Os resultados da iniciativa não deixaram dúvidas. Ao término da apresentação para o time administrativo, a sensação da sala era de alegria e um dos colaboradores dirigiu-se ao cirurgião e disse: “aquela placa de titânio nunca mais vai faltar. Trabalho aqui há cinco anos comprando placas como essa e não sabia para que elas serviam”.
O exemplo ilustra um pouco do que seria a governança integrativa – quando todas as áreas – tanto as administrativas quanto assistenciais – estão integradas em função do cuidado ao paciente, que é o real propósito de qualquer instituição de saúde.
“O cuidado é como em uma banda, cada um exerce o seu papel, mas o resultado final é um só, integrativo.

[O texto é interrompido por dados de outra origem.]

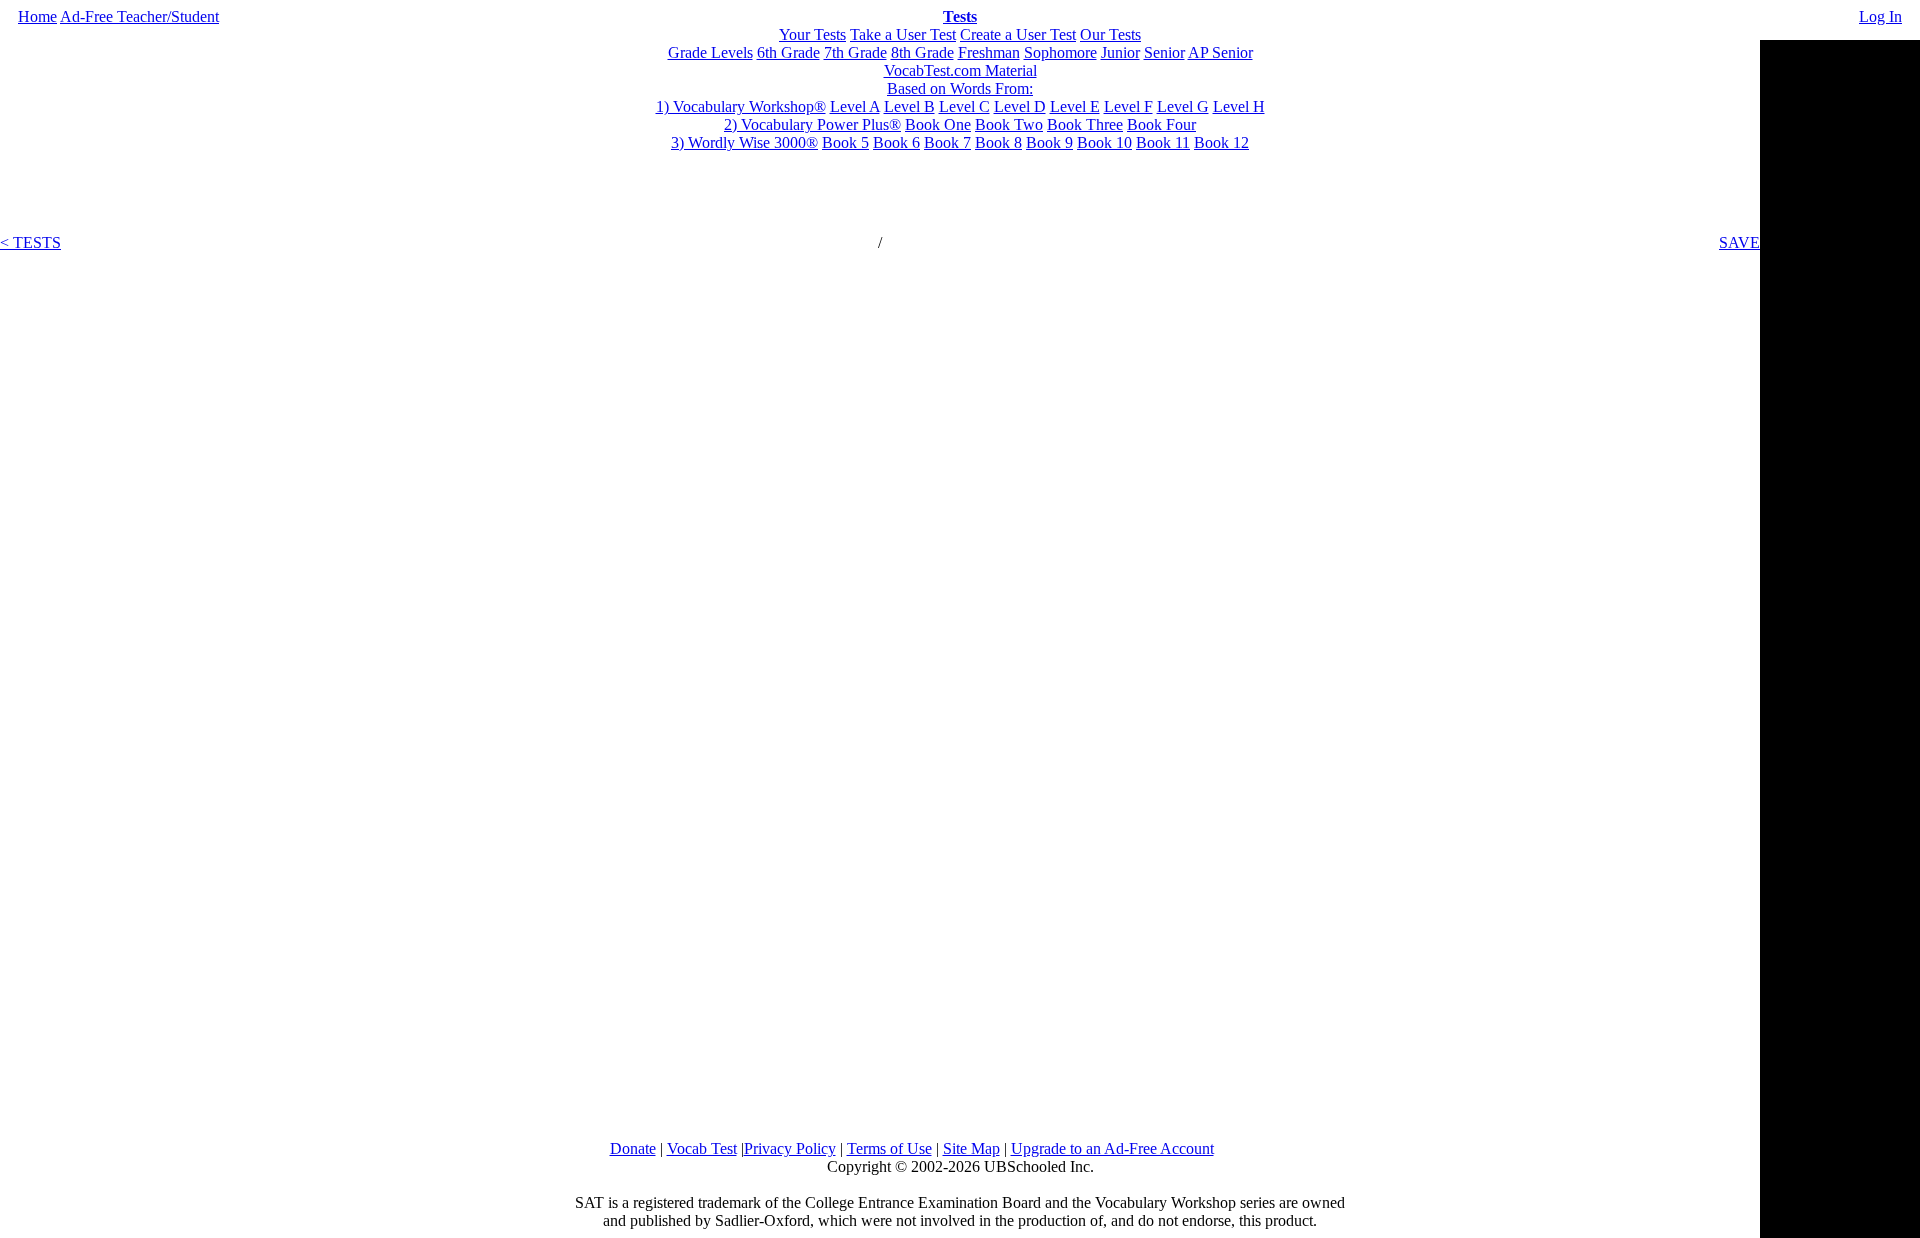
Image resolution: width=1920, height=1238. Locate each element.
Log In (1880, 16)
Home (37, 16)
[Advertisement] (1840, 340)
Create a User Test (1018, 34)
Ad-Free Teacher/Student (139, 16)
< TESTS (30, 242)
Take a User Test (903, 34)
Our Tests (1110, 34)
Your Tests (812, 34)
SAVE (1739, 242)
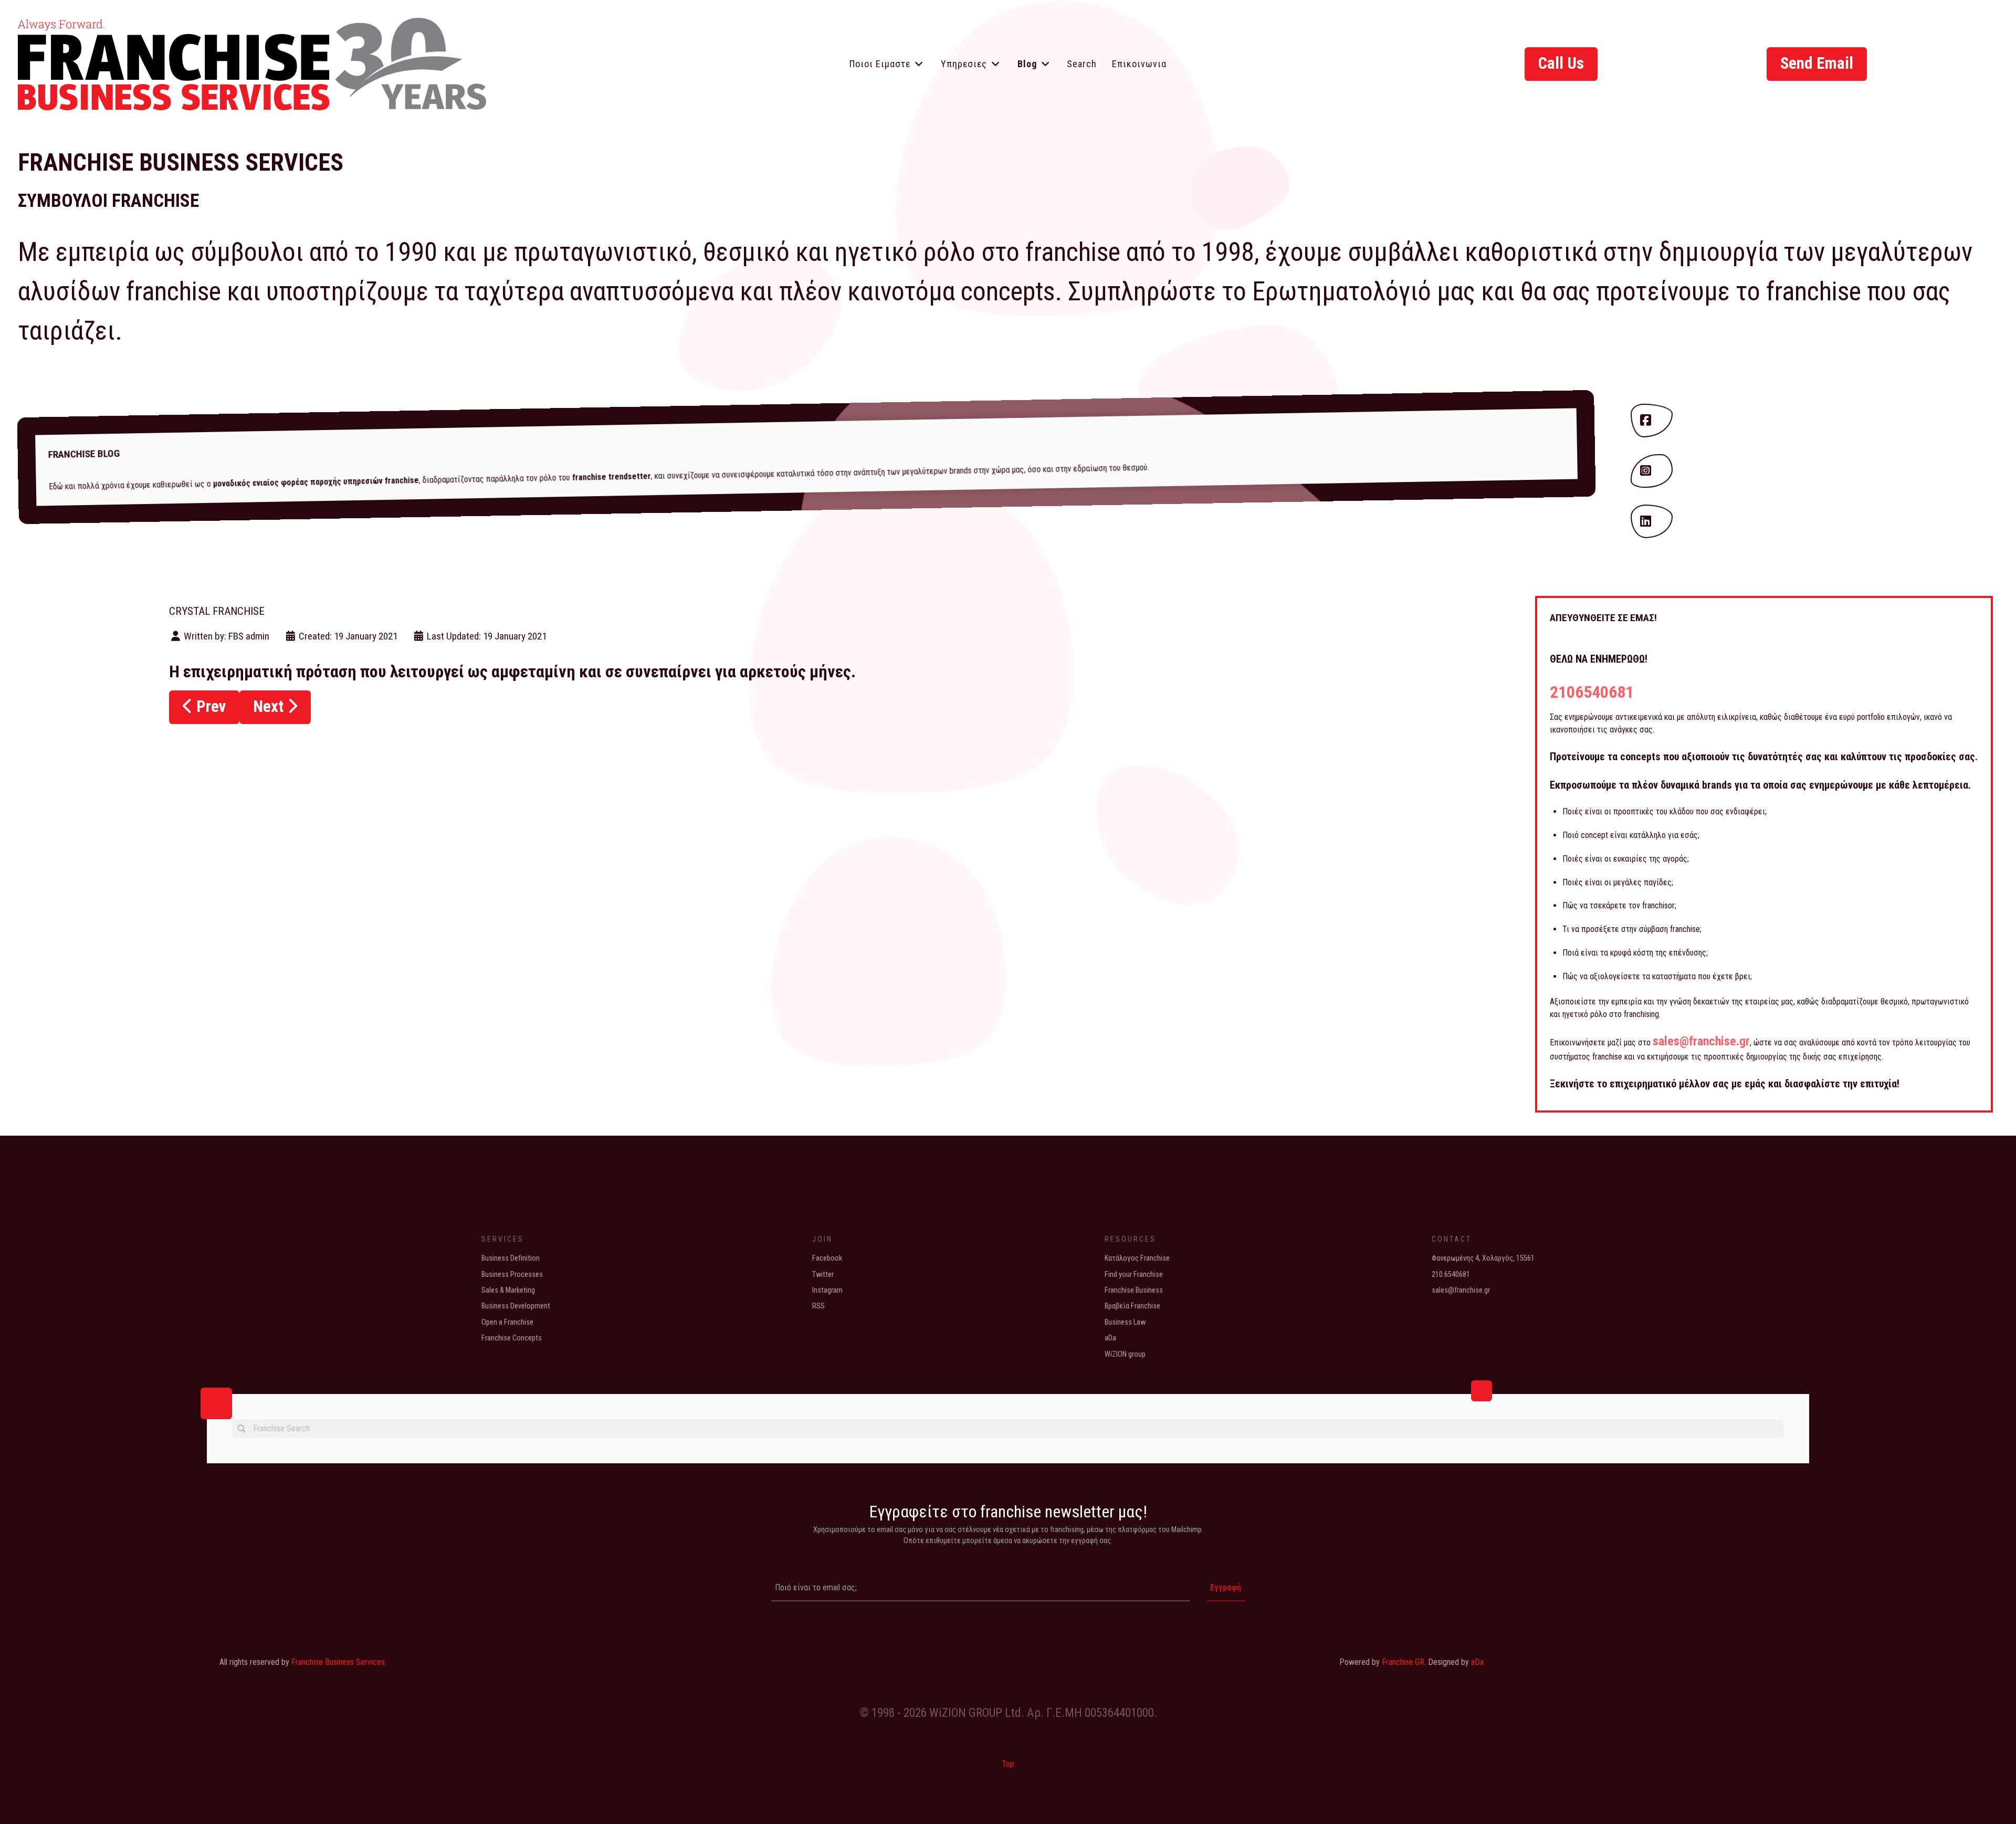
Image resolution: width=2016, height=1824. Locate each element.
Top (1008, 1764)
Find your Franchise (1134, 1274)
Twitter (823, 1274)
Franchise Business (1134, 1290)
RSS (818, 1306)
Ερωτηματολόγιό (1341, 291)
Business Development (515, 1306)
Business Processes (512, 1274)
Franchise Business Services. (338, 1662)
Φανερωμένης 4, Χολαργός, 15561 (1483, 1258)
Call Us (1561, 63)
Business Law (1125, 1322)
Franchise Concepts (511, 1338)
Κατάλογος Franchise (1137, 1258)
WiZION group (1125, 1354)
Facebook (827, 1258)
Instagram (827, 1290)
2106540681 (1592, 692)
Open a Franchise (507, 1322)
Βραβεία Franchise (1132, 1306)
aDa (1110, 1338)
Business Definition (510, 1258)
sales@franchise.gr (1701, 1041)
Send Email (1816, 63)
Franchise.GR (1403, 1662)
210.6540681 (1451, 1274)
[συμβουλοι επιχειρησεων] (252, 61)
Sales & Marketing (508, 1290)
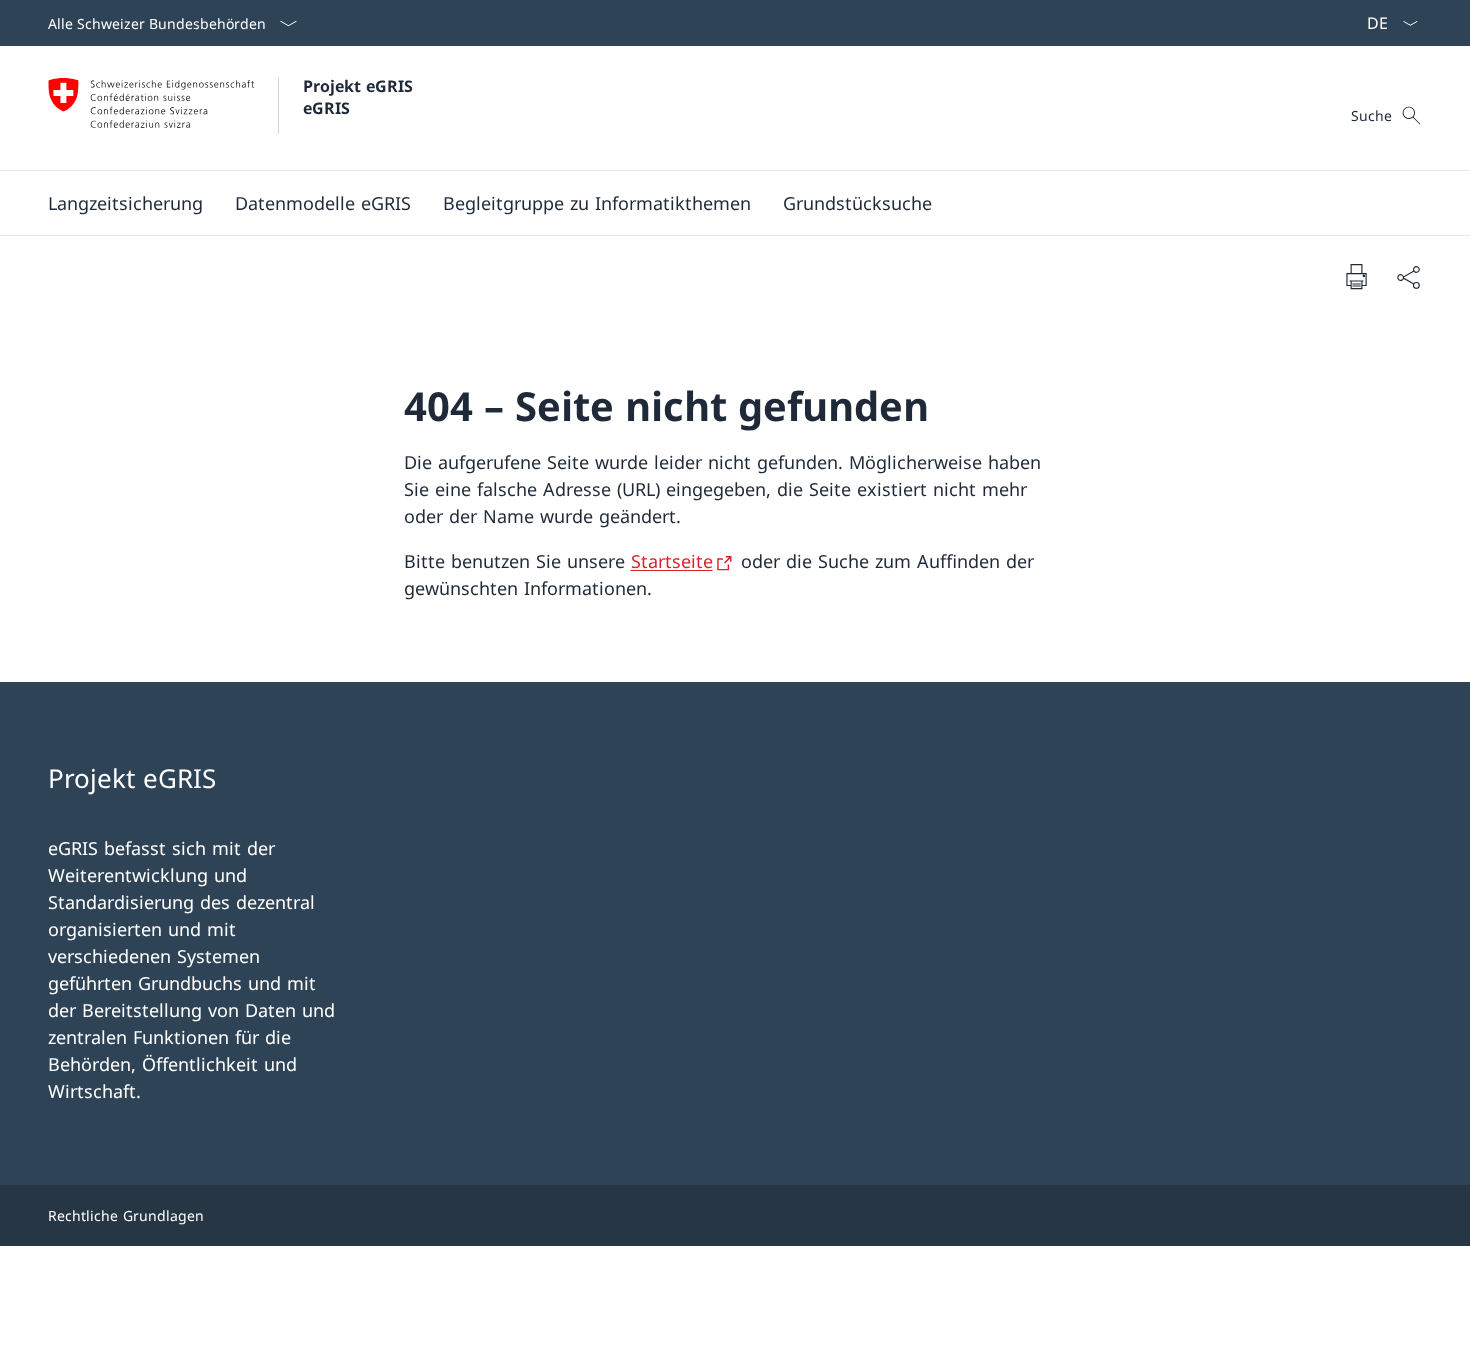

E a plateia participa ativamente”, diz o diretor técnico hospitalar do Hospital Nossa Senhora das Graças (PR), Luiz Sallim Emed, fazendo analogia com a necessidade do paciente também se envolver neste processo.
O princípio da integração é o paciente e, segundo Alceu, para alcançá-la dois aspectos devem estar alinhados e serem trabalhados juntos: o econômico e o assistencial. Entretanto, muitos médicos ainda dizem “eu não tenho nada a ver com a questão econômica”. “Este é um dos grandes problemas que temos. Alguém que produz serviços de saúde e se coloca de fora, e é por isso que muitas vezes não tem o recurso necessário para seu trabalho”, ilustra o Superintendente do Mãe de Deus.
Para o superintendente corporativo do Hospital Samaritano (SP), Luiz De Luca, o processo de governança deve ser desmistificado, podendo ser incorporado em qualquer instituição, independente do perfil e tamanho. No caso da saúde, “o processo da assistência tem que estar impregnado inclusive no governo. O desafio é sair do discurso para a implementação”, afirma.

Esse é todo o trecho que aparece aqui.